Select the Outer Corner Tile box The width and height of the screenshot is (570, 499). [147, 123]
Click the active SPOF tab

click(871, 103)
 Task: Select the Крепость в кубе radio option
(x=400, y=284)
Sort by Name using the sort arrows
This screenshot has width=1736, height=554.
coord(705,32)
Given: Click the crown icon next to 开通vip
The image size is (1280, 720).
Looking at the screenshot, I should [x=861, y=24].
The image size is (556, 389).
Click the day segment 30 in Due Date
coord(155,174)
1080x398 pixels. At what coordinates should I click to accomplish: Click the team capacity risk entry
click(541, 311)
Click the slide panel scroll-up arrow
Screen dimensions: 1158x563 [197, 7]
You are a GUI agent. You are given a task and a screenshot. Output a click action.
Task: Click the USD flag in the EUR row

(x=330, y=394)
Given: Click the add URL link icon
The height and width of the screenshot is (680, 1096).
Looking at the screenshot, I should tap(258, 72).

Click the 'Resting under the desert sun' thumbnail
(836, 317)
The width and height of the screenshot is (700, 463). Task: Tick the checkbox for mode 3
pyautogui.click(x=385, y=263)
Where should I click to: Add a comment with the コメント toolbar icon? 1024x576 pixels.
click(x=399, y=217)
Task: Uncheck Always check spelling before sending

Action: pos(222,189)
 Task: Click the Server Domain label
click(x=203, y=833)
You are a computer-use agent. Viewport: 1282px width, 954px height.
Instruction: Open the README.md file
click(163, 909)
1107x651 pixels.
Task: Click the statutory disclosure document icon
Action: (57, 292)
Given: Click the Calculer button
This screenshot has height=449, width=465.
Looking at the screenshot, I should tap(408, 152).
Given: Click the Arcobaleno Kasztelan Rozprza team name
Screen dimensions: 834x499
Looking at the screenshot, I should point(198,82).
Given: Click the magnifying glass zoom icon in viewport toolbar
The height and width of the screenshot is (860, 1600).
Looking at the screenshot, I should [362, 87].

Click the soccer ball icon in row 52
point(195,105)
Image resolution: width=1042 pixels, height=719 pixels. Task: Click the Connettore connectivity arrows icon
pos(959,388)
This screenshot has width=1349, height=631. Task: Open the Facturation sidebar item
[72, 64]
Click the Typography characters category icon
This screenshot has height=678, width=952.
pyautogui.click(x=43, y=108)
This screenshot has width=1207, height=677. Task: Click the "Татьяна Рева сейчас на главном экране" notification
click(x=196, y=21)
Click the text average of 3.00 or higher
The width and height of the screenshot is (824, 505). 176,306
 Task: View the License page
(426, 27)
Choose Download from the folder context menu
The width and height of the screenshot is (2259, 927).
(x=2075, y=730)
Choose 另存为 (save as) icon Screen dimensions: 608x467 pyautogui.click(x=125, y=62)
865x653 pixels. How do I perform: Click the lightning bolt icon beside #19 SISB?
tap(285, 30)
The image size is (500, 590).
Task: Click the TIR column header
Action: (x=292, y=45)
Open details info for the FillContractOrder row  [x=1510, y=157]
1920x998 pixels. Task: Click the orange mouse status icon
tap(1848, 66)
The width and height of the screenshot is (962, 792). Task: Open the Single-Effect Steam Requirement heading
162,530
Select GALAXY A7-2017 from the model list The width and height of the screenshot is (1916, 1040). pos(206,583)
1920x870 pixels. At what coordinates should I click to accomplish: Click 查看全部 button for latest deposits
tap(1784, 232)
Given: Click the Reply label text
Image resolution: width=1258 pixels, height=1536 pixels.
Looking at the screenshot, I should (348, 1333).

------------------------------------------------------------------------

● What you should do
Reproduce, exactly as they stand in the data above, the lines from the one that holds "Click the slide panel scroll-up arrow" to the one that holds "You are a computer-use", inclusive.

● Written solution
Click the slide panel scroll-up arrow
Screen dimensions: 1158x563 [197, 7]
You are a GUI agent. You are given a task and a screenshot. Output a click action.
Task: Click the USD flag in the EUR row

(x=330, y=394)
Given: Click the add URL link icon
The height and width of the screenshot is (680, 1096).
Looking at the screenshot, I should tap(258, 72).

Click the 'Resting under the desert sun' thumbnail
(836, 317)
The width and height of the screenshot is (700, 463). Task: Tick the checkbox for mode 3
pyautogui.click(x=385, y=263)
Where should I click to: Add a comment with the コメント toolbar icon? 1024x576 pixels.
click(x=399, y=217)
Task: Uncheck Always check spelling before sending

Action: pos(222,189)
 Task: Click the Server Domain label
click(x=203, y=833)
You are a computer-use agent. Viewport: 1282px width, 954px height.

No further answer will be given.